What the task requires:
The answer must be every line from the entries below that includes "computer".

Dataset:
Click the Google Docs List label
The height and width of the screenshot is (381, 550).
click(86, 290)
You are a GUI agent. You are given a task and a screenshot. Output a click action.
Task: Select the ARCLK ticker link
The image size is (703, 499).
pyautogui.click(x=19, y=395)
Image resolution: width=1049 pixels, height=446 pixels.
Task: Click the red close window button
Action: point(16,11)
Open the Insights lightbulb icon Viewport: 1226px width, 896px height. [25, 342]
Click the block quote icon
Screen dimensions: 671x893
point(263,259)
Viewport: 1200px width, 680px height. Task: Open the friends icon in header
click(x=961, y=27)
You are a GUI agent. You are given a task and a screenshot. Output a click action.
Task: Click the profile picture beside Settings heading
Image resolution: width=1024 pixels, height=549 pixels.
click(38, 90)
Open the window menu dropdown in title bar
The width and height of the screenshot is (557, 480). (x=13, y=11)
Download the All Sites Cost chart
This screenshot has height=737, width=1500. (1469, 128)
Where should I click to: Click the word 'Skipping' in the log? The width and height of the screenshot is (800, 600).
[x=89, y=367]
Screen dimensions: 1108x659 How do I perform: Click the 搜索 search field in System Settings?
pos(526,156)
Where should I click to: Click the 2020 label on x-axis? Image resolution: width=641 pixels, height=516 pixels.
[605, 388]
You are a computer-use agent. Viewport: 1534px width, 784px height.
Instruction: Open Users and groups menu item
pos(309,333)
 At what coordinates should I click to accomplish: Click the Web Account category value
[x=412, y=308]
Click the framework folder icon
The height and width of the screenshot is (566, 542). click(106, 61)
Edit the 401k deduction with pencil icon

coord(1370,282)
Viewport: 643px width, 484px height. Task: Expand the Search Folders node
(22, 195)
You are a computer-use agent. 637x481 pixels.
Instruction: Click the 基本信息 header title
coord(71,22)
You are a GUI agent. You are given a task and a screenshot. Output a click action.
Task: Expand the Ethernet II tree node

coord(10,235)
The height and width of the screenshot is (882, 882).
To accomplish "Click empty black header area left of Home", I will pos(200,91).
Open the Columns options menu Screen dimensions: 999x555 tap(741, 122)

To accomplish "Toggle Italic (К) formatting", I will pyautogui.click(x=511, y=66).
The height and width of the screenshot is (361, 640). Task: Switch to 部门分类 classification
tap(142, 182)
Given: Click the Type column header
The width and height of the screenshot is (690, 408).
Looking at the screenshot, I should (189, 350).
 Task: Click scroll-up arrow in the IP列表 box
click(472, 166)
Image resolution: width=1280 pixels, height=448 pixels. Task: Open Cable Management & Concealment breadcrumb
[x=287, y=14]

Result for this exercise:
You are a computer-use agent. Viewport: 1534px width, 784px height.
You are a computer-use agent. 637x481 pixels.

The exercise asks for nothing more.